▶ **Source**
........
Squaring a Vector?

$$ {\bf r} \cdot {\bf r} = \left|{\bf r}\right|^2 = \sum_{i,j} r_i r_j {\bf e}_i \cdot {\bf e}_j = \sum_{i,j} r_i r_j \delta_{ij} = \sum_i r_i r_i $$ is often written as ${\bf r}^2$, when it's clear that you don't mean $$ {\bf r}{\bf r} = \sum_{i,j} r_i r_j {\bf e}_i {\bf e}_j $$ which is a perfectly valid quantity [1].

As for ${\bf r} = {\bf x} + {\bf y} + {\bf z}$, $$ \begin{eqnarray} {\bf r} \cdot {\bf r} &=& {\bf x} \cdot {\bf x} + {\bf x} \cdot {\bf y} + {\bf x} \cdot {\bf z} + {\bf y} \cdot {\bf x} + {\bf y} \cdot {\bf y} + {\bf y} \cdot {\bf z} + {\bf z} \cdot {\bf x} + {\bf z} \cdot {\bf y} + {\bf z} \cdot {\bf z} \\ &=& {\bf x} \cdot {\bf x} + {\bf y} \cdot {\bf y} + {\bf z} \cdot {\bf z} + 2\left( {\bf x} \cdot {\bf y} + {\bf x} \cdot {\bf z} + {\bf y} \cdot {\bf z}\right) \end{eqnarray} $$ equals ${\bf x} \cdot {\bf x} + {\bf y} \cdot {\bf y} + {\bf z} \cdot {\bf z}$ for all $\bf x$, $\bf y$, $\bf z$ iff ${\bf x} \cdot {\bf y} + {\bf x} \cdot {\bf z} + {\bf y} \cdot {\bf z} = 0$ -- a special case is when ${\bf x} \cdot {\bf y} = {\bf x} \cdot {\bf z} = {\bf y} \cdot {\bf z} = 0$.
........
▶ **Data shown**
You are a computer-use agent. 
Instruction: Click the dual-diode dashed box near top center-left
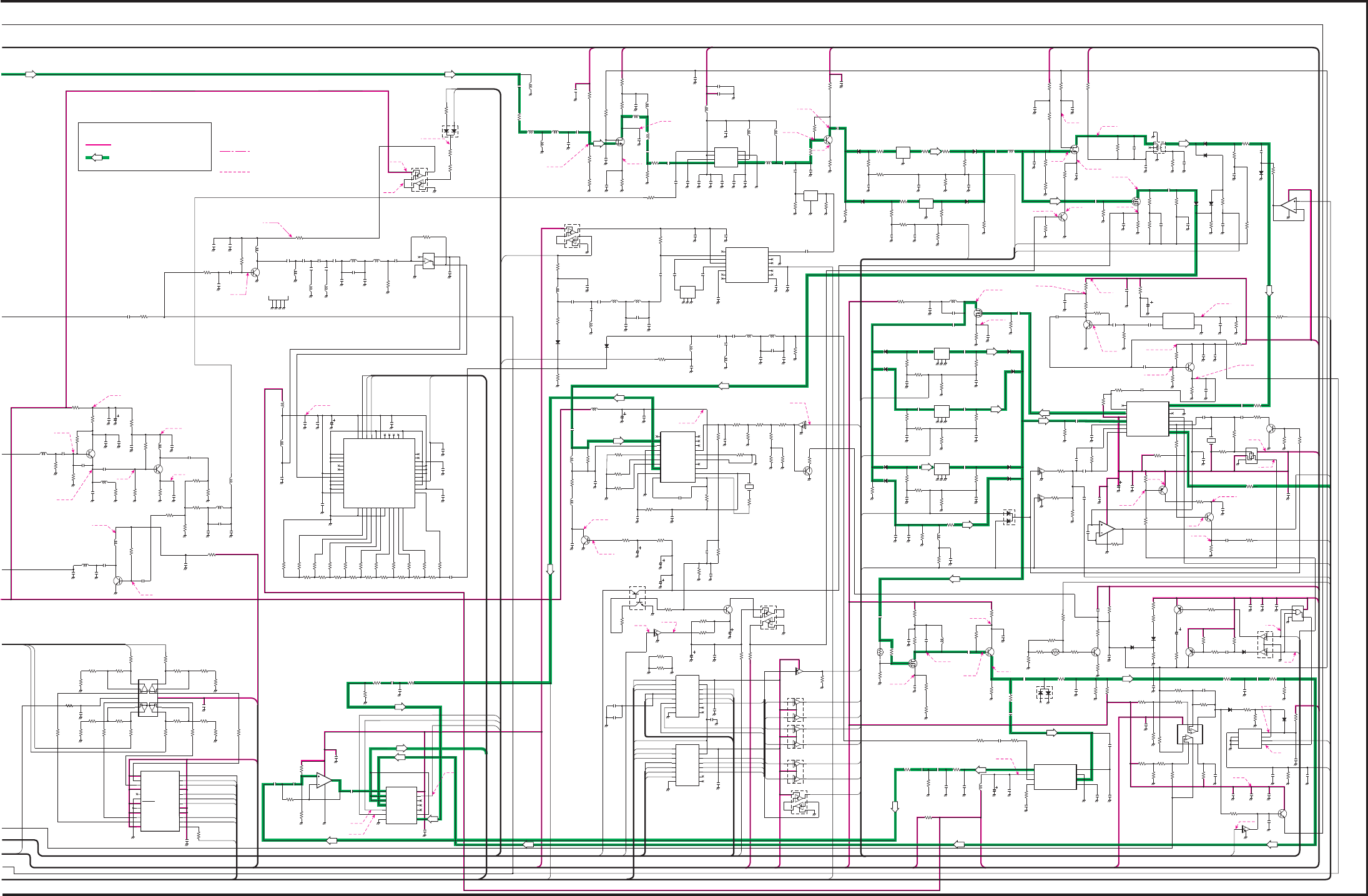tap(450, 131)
........
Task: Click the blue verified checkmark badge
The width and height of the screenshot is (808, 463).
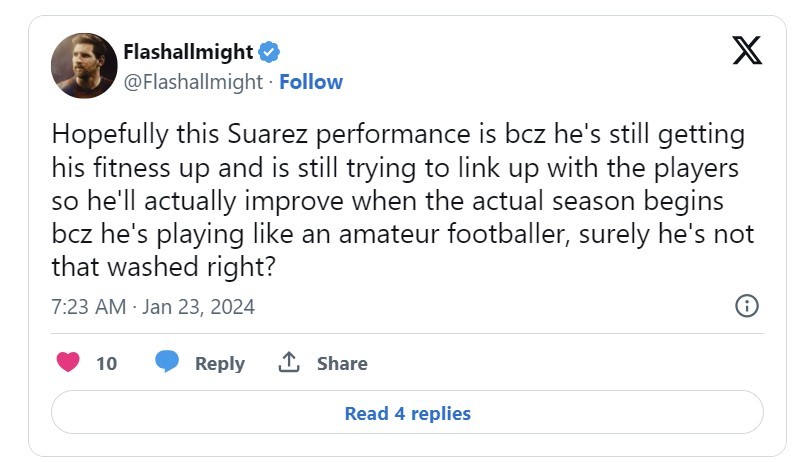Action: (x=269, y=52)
........
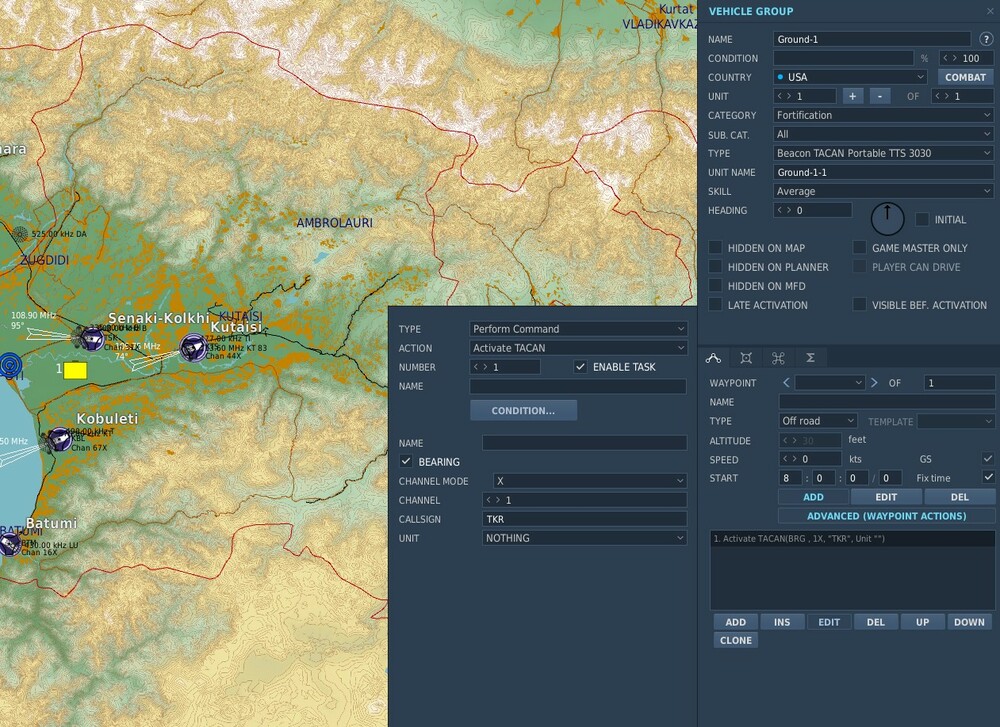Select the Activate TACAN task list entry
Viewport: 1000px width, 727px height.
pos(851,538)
........
▶ **Task instructions**
(A) Rewrite the paragraph beginning "As for" from the text on squaring a vector in a shorter form, keeping its main facts.
(B) Carry the text on squaring a vector forward from its final sentence.

▶ **Task-by-task answers**
(A)
For ${\bf r} = {\bf x} + {\bf y} + {\bf z}$, expanding the dot product gives
$$ {\bf r} \cdot {\bf r} = {\bf x} \cdot {\bf x} + {\bf y} \cdot {\bf y} + {\bf z} \cdot {\bf z} + 2\left( {\bf x} \cdot {\bf y} + {\bf x} \cdot {\bf z} + {\bf y} \cdot {\bf z}\right). $$
This equals ${\bf x} \cdot {\bf x} + {\bf y} \cdot {\bf y} + {\bf z} \cdot {\bf z}$ for all $\bf x$, $\bf y$, $\bf z$ iff ${\bf x} \cdot {\bf y} + {\bf x} \cdot {\bf z} + {\bf y} \cdot {\bf z} = 0$. A special case is when each of the three pairwise dot products is zero.

(B)
1. For example, both the dot product and regular product are used in the expression for the inertia tensor: $$ \int d^3{\bf r} \ \rho\left({\bf r}\right) \left[\left({\bf r} \cdot {\bf r}\right) {\bf I} - {\bf r}{\bf r}\right] $$ where $$ {\bf I} = \sum_{i,j} \delta_{ij} {\bf e}_i {\bf e}_j $$

Why don't you work out the expansion yourself.

$$ \vec{r}\cdot \vec{r} = \left( \vec{x}+\vec{y}+\vec{z} \right) \cdot \left( \vec{x}+\vec{y}+\vec{z} \right) =\\= (\vec{x} \cdot \vec{x})+(\vec{y}\cdot\vec{y}) + (\vec{z}\cdot\vec{z}) + 2(\vec{x} \cdot\vec{z}) +2(\vec{y}\cdot\vec{z}) + 2(\vec{x} \cdot\vec{y}) = \\ = \|\vec{x}\|^2 + \|\vec{y}\|^2+\|\vec{z}\|^2 + 2 \left((\vec{x} \cdot\vec{z}) +(\vec{y}\cdot\vec{z}) + (\vec{x} \cdot\vec{y}) \right)$$

IF the basis vectors are orthogonal then all the inner products are zero between vectors and you have $$|\vec{r}|^2 = \|\vec{x}\|^2 + \|\vec{y}\|^2+\|\vec{z}\|^2$$

otherwise no.

First if nothing is said you can assume that $\vec{x}\vec{y}$ is a dot product.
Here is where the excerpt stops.